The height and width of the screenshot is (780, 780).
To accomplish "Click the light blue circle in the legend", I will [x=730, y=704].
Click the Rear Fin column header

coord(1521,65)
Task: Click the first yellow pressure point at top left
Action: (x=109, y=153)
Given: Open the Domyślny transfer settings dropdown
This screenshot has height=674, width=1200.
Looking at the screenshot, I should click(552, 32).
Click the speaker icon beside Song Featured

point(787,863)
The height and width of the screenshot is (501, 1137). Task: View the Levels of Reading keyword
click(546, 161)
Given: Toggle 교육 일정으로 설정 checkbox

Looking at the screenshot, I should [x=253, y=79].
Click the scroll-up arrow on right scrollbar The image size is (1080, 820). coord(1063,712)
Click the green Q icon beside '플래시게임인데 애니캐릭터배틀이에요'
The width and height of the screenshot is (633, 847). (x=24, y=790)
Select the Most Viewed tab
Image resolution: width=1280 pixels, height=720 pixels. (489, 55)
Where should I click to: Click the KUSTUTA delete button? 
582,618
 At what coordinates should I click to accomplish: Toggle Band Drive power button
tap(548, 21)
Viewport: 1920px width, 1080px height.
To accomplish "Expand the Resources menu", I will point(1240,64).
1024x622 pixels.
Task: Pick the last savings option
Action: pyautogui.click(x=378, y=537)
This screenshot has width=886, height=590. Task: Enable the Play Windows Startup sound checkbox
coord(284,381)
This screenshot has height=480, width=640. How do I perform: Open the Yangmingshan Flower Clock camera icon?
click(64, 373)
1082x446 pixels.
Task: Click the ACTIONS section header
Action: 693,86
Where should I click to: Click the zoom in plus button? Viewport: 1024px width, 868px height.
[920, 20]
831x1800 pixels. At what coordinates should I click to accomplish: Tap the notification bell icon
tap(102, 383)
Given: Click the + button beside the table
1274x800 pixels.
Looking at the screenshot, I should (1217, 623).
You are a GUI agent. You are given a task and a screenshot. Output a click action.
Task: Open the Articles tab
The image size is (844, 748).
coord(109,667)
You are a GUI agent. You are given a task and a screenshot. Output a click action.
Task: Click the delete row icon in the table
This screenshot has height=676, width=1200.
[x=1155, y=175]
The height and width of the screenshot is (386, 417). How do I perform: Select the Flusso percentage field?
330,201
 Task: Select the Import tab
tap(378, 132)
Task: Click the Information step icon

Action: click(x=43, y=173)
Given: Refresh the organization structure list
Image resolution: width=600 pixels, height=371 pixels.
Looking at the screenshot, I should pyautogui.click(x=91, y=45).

• • • • • • •

* _Your assignment_: Keep only the lines of the listing that contain the word "table", and copy them.

* _Answer section_:
Given: Click the + button beside the table
Task: Click the delete row icon in the table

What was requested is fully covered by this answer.